How does Insurance Work? (Simplified)
First things first, before we get to how insurance works, what is this insurance?.
Insurance is simply a tool used to protect you, your family, or your business against financial disaster due to unforeseen circumstances.
If we think about it, insurance has been there since time immemorial. The concept has been practiced without it being known as insurance.
Let us think about a village setup. Everyone in the village owns a hut, including you. The main nightmare your village has been facing is the huts catching fire because of the dry thatched roofs. So what do you and your fellow smart villagers do?
Every month, out of the income you make, you, together with each family in the village, sets a fraction of that amount aside to contribute to a pool of funds put in a pot that is guarded by the village chief. Because there is a large number of families, the amount contributed is usually significant.
If unfortunately, your hut catches fire, you go to the chief to report the incident. He, therefore, assesses the level of damage of your hut then takes money from that pot to give you to rebuild it. This is to take you and your family back to the position you were in before the hut caught fire.
Let’s say you did not contribute to this fund, you will have to dig into your savings (which may not be enough) or you may have to borrow from your neighbors and friends or move back in with your parents because of financial distress.

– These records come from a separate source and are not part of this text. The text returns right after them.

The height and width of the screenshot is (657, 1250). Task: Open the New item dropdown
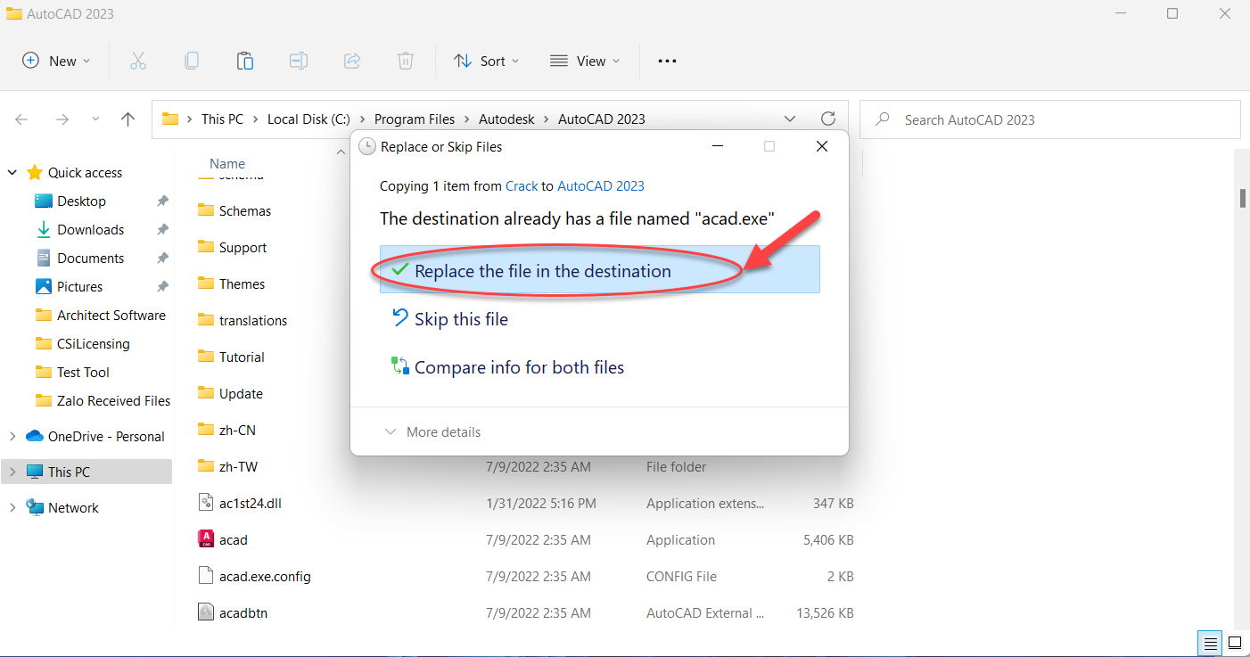[56, 61]
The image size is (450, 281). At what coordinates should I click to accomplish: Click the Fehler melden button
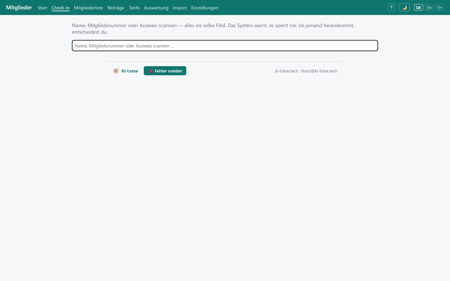coord(165,71)
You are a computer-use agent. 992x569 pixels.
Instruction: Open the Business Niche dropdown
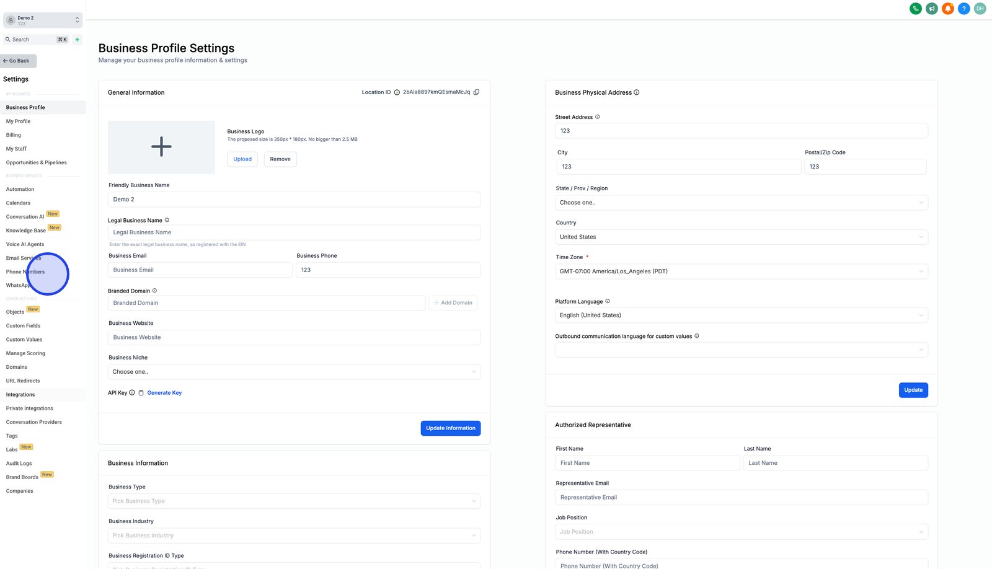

In the best-case scenario, your hut does not catch fire. The beautiful thing is that you are still comfortable in your hut (yaaaay) and the amount of money you contributed does not go to waste because it has helped your neighbor whose hut has caught fire.
So whether your hut catches fire or not, it is a win-win situation.
Money you contribute every month = premium
Chief guarding the money pot = insurance company
Money you received when your hut caught fire = claim proceeds
Fast forward to the present-day scenario. As long as you are on this earth breathing, you face a risk, your loved ones face a risk. This could be a risk of getting an illness or premature transition especially if you have loved ones depending on you.
If you have assets, you face a risk of the asset stolen or even destroyed and this will definitely cost you money.
We, therefore, pay premiums to an insurance company in the promise that if something were to go wrong, you will get paid. Insurance is to take you back to the position you were in before the unforeseen circumstance occurred.
Now that is insurance in a nutshell.